Por Jean de Menezes Severo e Daniella Luana Britto Caran


Fala moçada! Quinta-feira chegou. Coluna no ar e que hoje foi escrita em parceria com minha dileta aluna de Direito da Facos, Daniella Luana Brito Caran. Os méritos desta coluna são todos dela. Fazemos neste texto uma abordagem sobre a importância da família na construção de um ser humano sadio, apto a viver em sociedade e ser feliz.

Eu não sei quais os fatores que fazem alguém delinquir (com relação aos crimes comuns, como roubo/furto, homicídio, pois os de colarinho branco são outra história…). Sempre me fiz esta pergunta, no entanto, eu tenho absoluta certeza que um lar “doente” é um ponto de partida para que tenhamos um indivíduo problemático e que muitas vezes cai na criminalidade, mas não por ser alguém pérfido e sim porque nenhuma oportunidade lhe foi dada, seja pela família ou pelo Estado.

Ele aprendeu a ser humilhado desde criança, vivendo de sobras à margem da sociedade. Conheceu ainda criança a fome e o frio e na maioria das vezes, a violência familiar. Não tem bons exemplos a seguir e não conhece quaisquer espécies de valores. Essa criança vai crescer e que tipo de adulto vai se tornar? Não sabemos. Cada ser humano é um mundo e uma bomba-relógio pode ter sido armada. Para algumas pessoas, matar ou morrer são sinônimos, porque, diante da ausência de outro sentido em sua vida, ele acabou conhecendo a dor e alguém vai pagar esta conta e que pode ser paga justamente por uma família que fez tudo de melhor para seus filhos, afinal de contas, vivemos em “sociedade” e nossos caminhos vão se cruzar diariamente. Tempos difíceis, famílias destruídas, finais de semanas trágicos… Será que precisava ser assim?

Conforme se extrai do artigo 2º do Estatuto da Criança e do Adolescente – ECA, a infância compreende o período de vida que vai desde o nascimento da até seus 12 anos incompletos e a adolescência dos 12 aos 18 anos de idade. É neste período da vida que o indivíduo acumulará vivências e competências que lhe servirão de base na construção da sua identidade e estruturação de sua personalidade.

Os aspectos psicológicos do desenvolvimento da personalidade – objeto do presente estudo – com presença ou não de transtornos do comportamento e a correlação com as carências, negligências, violências e abusos sofridos na infância, que prejudicam o “funcionamento” saudável do indivíduo, necessitam de especial atenção da sociedade como um todo.
________________________
INSTRUÇÃO A: Segundo a coluna, em qual instituição a coautora cursa Direito?
A coluna e as linhas vêm de fontes diferentes.

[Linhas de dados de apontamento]
________________________
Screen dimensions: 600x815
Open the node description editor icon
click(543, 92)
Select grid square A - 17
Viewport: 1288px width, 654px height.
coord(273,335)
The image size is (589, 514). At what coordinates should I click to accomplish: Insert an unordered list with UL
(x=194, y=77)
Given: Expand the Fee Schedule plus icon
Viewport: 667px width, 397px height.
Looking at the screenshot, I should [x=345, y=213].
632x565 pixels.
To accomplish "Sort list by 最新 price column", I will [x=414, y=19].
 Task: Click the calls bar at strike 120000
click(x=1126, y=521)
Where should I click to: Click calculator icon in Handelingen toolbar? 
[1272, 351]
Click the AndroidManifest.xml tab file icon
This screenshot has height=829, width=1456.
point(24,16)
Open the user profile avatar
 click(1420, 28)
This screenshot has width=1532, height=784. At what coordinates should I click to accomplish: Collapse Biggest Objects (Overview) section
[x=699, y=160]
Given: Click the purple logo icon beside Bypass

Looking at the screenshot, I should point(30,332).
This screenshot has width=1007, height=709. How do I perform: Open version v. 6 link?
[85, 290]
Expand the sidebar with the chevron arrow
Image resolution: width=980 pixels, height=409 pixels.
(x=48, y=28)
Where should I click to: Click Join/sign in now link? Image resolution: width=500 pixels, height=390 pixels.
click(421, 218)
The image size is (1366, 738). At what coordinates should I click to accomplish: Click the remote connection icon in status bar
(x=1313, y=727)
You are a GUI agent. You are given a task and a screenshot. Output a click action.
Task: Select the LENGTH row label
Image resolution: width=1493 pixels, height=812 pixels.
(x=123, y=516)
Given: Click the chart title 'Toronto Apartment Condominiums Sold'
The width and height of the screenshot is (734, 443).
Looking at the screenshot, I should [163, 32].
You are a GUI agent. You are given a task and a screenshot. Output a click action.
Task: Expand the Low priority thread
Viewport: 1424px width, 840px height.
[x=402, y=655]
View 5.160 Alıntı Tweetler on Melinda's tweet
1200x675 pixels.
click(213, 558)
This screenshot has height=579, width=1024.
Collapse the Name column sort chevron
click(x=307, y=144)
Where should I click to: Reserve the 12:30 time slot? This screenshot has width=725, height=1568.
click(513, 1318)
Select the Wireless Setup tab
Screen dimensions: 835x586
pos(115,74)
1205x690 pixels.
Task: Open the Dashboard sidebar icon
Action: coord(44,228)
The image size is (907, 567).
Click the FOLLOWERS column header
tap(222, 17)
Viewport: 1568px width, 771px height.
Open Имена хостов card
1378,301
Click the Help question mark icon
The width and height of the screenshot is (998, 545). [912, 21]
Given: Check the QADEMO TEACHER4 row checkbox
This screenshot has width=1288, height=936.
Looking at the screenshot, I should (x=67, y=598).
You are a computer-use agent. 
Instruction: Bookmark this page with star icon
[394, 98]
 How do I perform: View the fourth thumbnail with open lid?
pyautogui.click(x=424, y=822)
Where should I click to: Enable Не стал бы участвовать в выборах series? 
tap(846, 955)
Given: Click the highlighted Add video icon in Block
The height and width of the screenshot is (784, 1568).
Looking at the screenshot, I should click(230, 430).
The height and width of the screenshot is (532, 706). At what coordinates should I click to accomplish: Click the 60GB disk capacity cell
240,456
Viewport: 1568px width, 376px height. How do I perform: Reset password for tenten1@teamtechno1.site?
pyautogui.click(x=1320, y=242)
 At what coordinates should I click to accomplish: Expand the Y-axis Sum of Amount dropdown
________________________
INSTRUÇÃO B: Reescreva as linhas de dados, começando na que contém "Select grid square A - 17" e terminando na que contém "(x=123, y=516)", trocando "Viewport" por "Window" e mantendo todo o resto igual.

RESPOSTA ESCRITA A: Na Facos.

RESPOSTA ESCRITA B:
Select grid square A - 17
Window: 1288px width, 654px height.
coord(273,335)
The image size is (589, 514). At what coordinates should I click to accomplish: Insert an unordered list with UL
(x=194, y=77)
Given: Expand the Fee Schedule plus icon
Window: 667px width, 397px height.
Looking at the screenshot, I should [x=345, y=213].
632x565 pixels.
To accomplish "Sort list by 最新 price column", I will [x=414, y=19].
 Task: Click the calls bar at strike 120000
click(x=1126, y=521)
Where should I click to: Click calculator icon in Handelingen toolbar? 
[1272, 351]
Click the AndroidManifest.xml tab file icon
This screenshot has height=829, width=1456.
point(24,16)
Open the user profile avatar
 click(1420, 28)
This screenshot has width=1532, height=784. At what coordinates should I click to accomplish: Collapse Biggest Objects (Overview) section
[x=699, y=160]
Given: Click the purple logo icon beside Bypass

Looking at the screenshot, I should point(30,332).
This screenshot has width=1007, height=709. How do I perform: Open version v. 6 link?
[85, 290]
Expand the sidebar with the chevron arrow
Image resolution: width=980 pixels, height=409 pixels.
(x=48, y=28)
Where should I click to: Click Join/sign in now link? Image resolution: width=500 pixels, height=390 pixels.
click(421, 218)
The image size is (1366, 738). At what coordinates should I click to accomplish: Click the remote connection icon in status bar
(x=1313, y=727)
You are a GUI agent. You are given a task and a screenshot. Output a click action.
Task: Select the LENGTH row label
Image resolution: width=1493 pixels, height=812 pixels.
(x=123, y=516)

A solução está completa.